И вот они стояли в просторном, без окон, помещении, освещенном люминесцентными лампами. За бетонной стеной находился реакторный зал. Дверь в него была плотно закрыта. У двери топтался ротный, в бахилах, в накидке с островерхим балахоном. Поводил глазами по стенам, потолку, словно желал убедиться в их непроницаемости. Сергей видел его выпуклые белки, ярко, воспаленно блестевшие над рыльцем респиратора. Солдаты растянулись длинной цепочкой. Голова ее твердо, недвижно упиралась в закрытую дверь, а хвост шевелился, загибаясь по всему помещению.
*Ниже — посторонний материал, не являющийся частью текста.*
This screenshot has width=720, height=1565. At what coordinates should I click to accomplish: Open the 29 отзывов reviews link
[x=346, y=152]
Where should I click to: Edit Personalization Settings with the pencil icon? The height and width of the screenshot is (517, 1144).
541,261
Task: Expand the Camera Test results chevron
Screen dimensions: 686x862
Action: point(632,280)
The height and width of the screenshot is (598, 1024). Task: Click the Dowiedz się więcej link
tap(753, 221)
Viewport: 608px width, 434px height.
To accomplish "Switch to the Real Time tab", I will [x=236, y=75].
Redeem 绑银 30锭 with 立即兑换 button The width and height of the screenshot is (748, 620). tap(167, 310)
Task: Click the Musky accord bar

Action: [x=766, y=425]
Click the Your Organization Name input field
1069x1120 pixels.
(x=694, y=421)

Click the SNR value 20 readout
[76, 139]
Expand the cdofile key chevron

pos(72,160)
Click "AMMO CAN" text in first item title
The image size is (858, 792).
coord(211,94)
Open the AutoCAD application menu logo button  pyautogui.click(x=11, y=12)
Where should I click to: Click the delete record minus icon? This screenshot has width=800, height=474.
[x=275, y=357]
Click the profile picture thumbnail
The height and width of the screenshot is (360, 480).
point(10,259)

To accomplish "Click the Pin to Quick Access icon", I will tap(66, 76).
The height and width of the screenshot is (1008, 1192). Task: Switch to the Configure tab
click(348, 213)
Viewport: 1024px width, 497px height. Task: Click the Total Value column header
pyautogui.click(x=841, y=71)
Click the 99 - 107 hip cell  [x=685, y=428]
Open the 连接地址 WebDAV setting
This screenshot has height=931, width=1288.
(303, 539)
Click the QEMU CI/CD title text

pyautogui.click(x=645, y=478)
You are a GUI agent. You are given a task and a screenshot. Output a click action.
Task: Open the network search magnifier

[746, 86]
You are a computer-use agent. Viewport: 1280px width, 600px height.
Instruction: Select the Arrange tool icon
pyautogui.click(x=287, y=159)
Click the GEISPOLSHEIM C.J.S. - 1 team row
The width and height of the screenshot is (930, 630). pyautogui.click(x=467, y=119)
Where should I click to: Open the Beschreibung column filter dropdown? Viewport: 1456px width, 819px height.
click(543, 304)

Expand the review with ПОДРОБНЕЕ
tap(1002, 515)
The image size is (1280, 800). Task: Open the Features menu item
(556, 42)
Дверь отворилась. Сквозь нее из реакторного зала в столбе мгновенно упавшего света выскочил солдат, быстрый, запыхавшийся. Стал тут же, у дверей, сбрасывать балахон, перчатки, прозрачный щиток с лица, прорезиненные сморщенные бахилы. Словно одежда на нем горела и он сдергивал жгучие комья.
— Сделал? — спросил его ротный, помогая стянуть бахилу.
— Еще маленько осталось! — едва выговаривал солдат. — У шкафчика смел в одну кучу!.. А правее, где ступенька, только начал!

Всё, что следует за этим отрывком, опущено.